- Born: 1598 England
- Died: 1665 (aged 66–67) Surrey, England
- Occupations: Merchant, politician

= John Cheesman =

John Cheesman (born ca 1598, died by 1665) was an English merchant and politician that settled in Virginia in the 1620s. Like many from this period in time, Cheesman's surname was spelled in multiple different fashions, which included "Chisman" and "Cheaseman", and "Cheasman". During his time in Virginia Cheeseman served on the Virginia House of Burgesses and the Governor's council.

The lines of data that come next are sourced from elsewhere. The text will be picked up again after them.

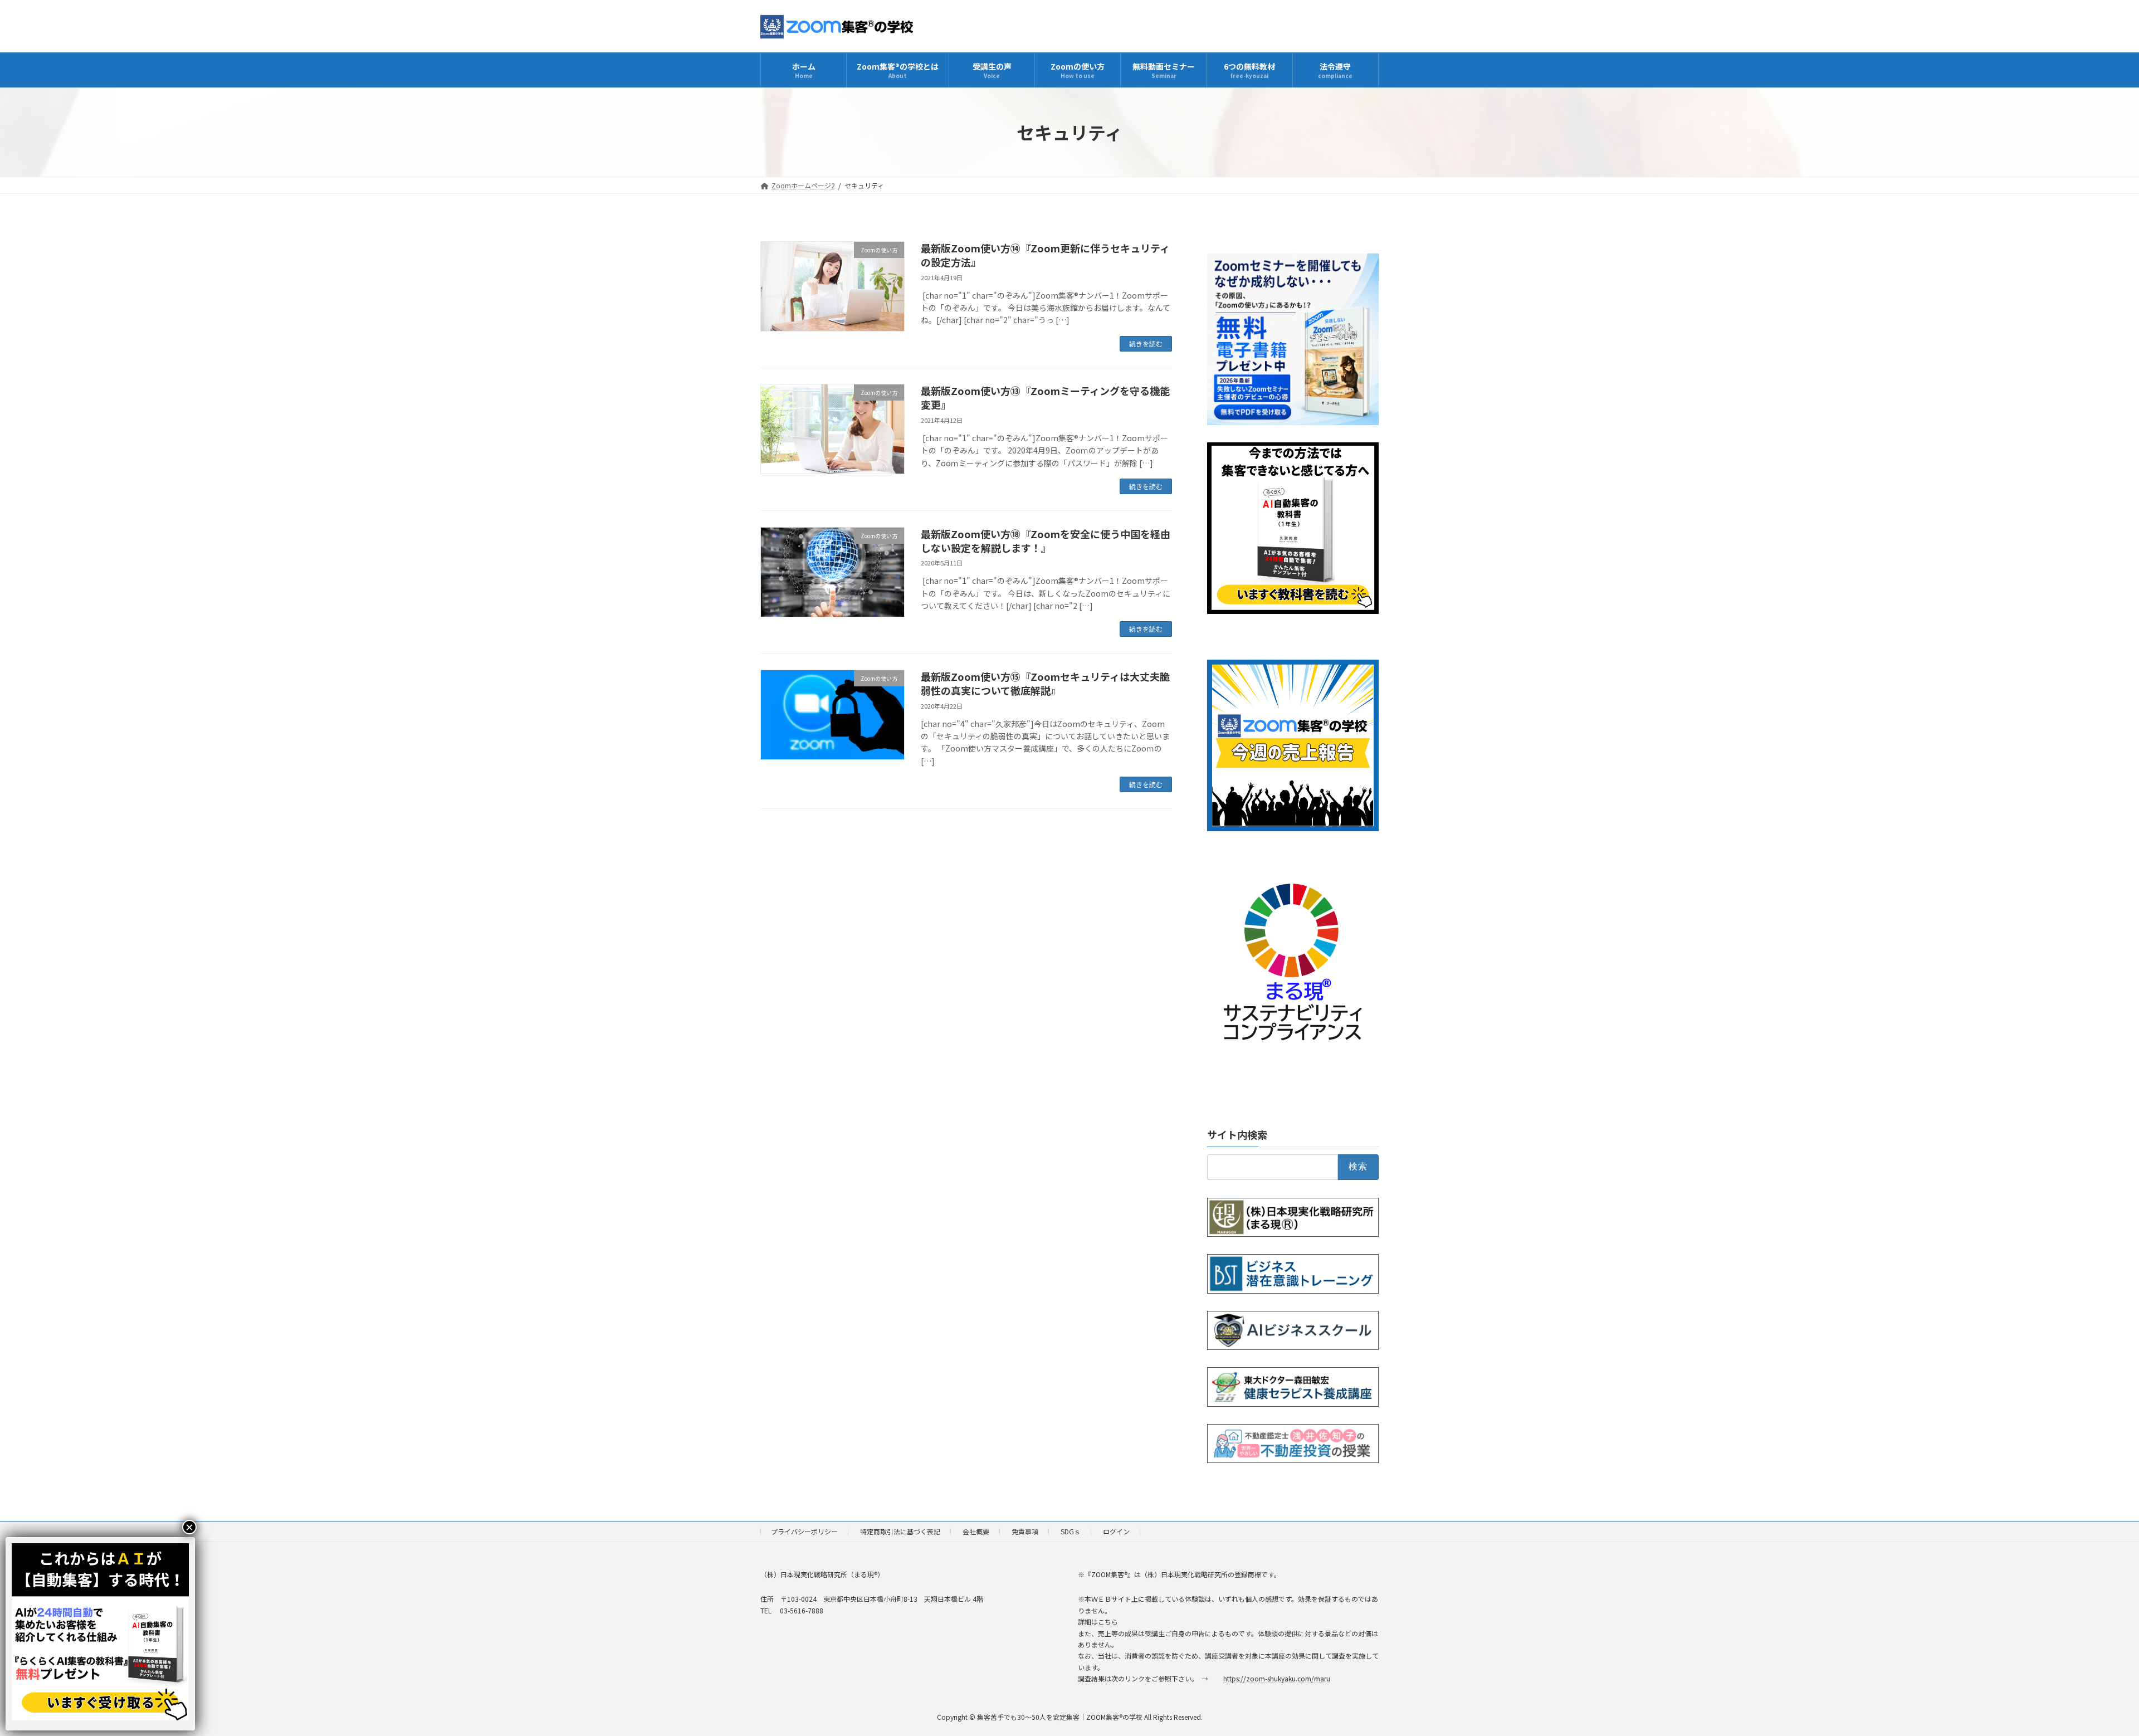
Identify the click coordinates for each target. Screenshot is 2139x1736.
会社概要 (976, 1531)
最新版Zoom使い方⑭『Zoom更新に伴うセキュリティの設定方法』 (1045, 255)
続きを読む (1146, 343)
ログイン (1116, 1531)
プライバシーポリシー (804, 1531)
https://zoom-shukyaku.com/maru (1276, 1678)
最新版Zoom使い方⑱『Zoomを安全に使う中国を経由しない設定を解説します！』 (1045, 540)
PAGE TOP (2084, 1673)
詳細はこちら (1098, 1621)
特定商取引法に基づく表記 (900, 1531)
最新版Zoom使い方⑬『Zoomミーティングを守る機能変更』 (1045, 397)
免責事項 (1025, 1531)
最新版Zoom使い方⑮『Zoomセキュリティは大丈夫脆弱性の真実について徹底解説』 (1045, 683)
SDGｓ (1071, 1531)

Little is known about Cheeseman's early life but it is believed that he was born around 1598, in England. He traveled to Virginia in 1621 (aboard the ship, Flying Hart) and settled in what eventually became Elizabeth City County, Virginia. Historical records show that Cheeseman was likely the same John Cheeseman that married Anne Willett in 1616 and it is known that he took a wife named Margaret, with whom they had at least one child.

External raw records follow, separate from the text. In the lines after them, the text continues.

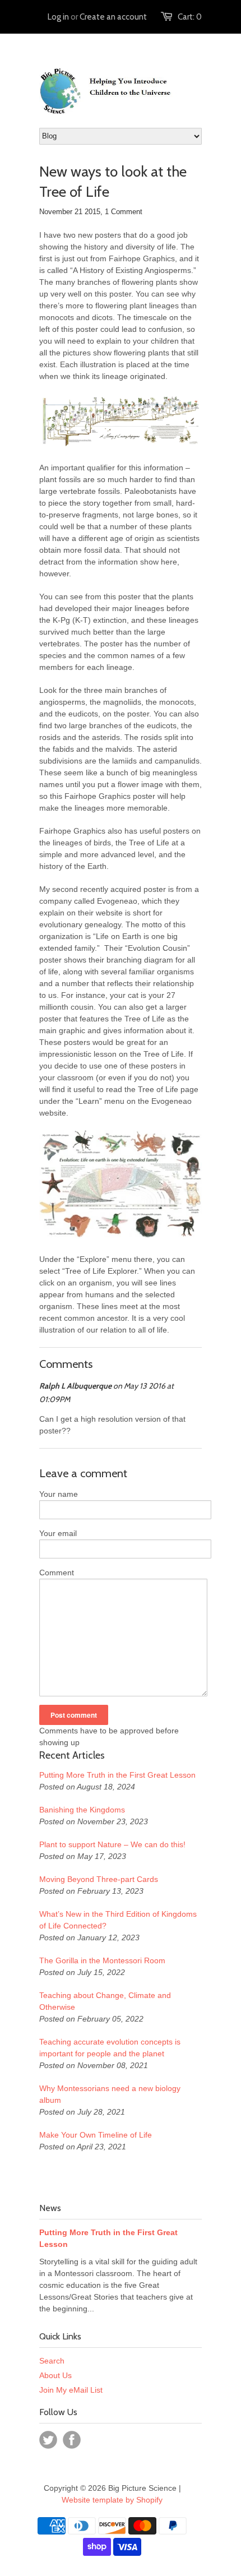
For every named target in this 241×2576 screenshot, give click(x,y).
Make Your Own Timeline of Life (95, 2134)
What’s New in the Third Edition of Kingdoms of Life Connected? (118, 1919)
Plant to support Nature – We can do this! (112, 1844)
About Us (55, 2375)
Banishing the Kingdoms (82, 1809)
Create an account (113, 17)
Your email (58, 1533)
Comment (56, 1572)
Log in (58, 17)
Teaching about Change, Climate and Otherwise (105, 2001)
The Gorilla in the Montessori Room (102, 1960)
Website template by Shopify (112, 2499)
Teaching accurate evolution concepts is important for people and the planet (109, 2047)
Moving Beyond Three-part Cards (98, 1879)
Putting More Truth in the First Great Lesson (117, 1774)
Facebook (72, 2440)
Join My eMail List (71, 2389)
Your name (58, 1494)
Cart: (190, 17)
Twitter (48, 2440)
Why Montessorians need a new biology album (109, 2094)
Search (51, 2360)
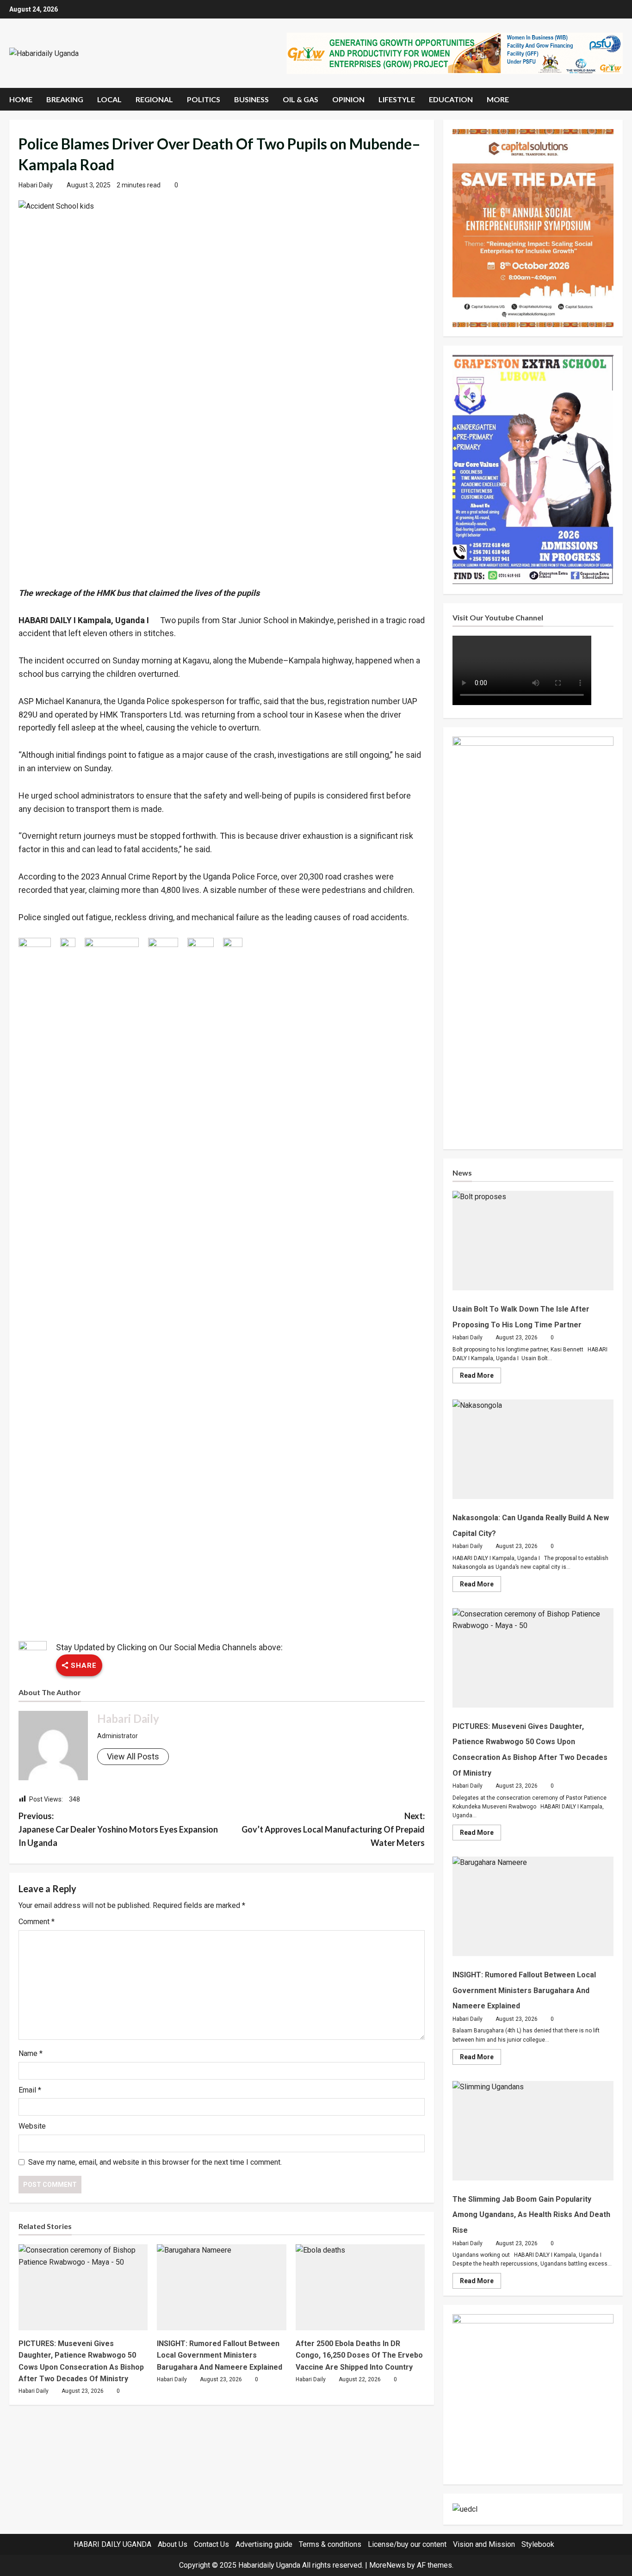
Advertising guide (263, 2544)
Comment (37, 1921)
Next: (333, 1829)
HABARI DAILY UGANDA (112, 2544)
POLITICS (203, 99)
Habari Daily (36, 185)
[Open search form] (620, 99)
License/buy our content (407, 2544)
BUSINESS (251, 99)
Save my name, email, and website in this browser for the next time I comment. (155, 2162)
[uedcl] (464, 2508)
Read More (480, 1377)
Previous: (118, 1829)
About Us (172, 2544)
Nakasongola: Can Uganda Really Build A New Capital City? (532, 1449)
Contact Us (211, 2544)
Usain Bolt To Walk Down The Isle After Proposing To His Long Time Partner (532, 1240)
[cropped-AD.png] (454, 52)
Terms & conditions (330, 2544)
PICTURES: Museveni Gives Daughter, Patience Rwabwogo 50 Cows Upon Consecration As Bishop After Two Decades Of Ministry (532, 1658)
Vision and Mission (484, 2544)
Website (32, 2126)
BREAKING (64, 99)
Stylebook (537, 2544)
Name (31, 2053)
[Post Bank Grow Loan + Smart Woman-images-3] (532, 2394)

While in Virginia Cheeseman acquired multiple acres of land and built a plantation. He was appointed a county justice and was made a captain of the militia. By April 1652 he was appointed lieutenant colonel. Cheeseman was also appointed to the House of Burgesses and was present at the first meeting that the burgesses and Council members met separately on March 2, 1643.

Cheeseman eventually returned to England, where he and his wife lived in Surrey. His exact date of death is unknown, but Cheeseman wrote a new will in December 1663 and on May 2, 1665 his will was proved valid in the prerogative court of Canterbury.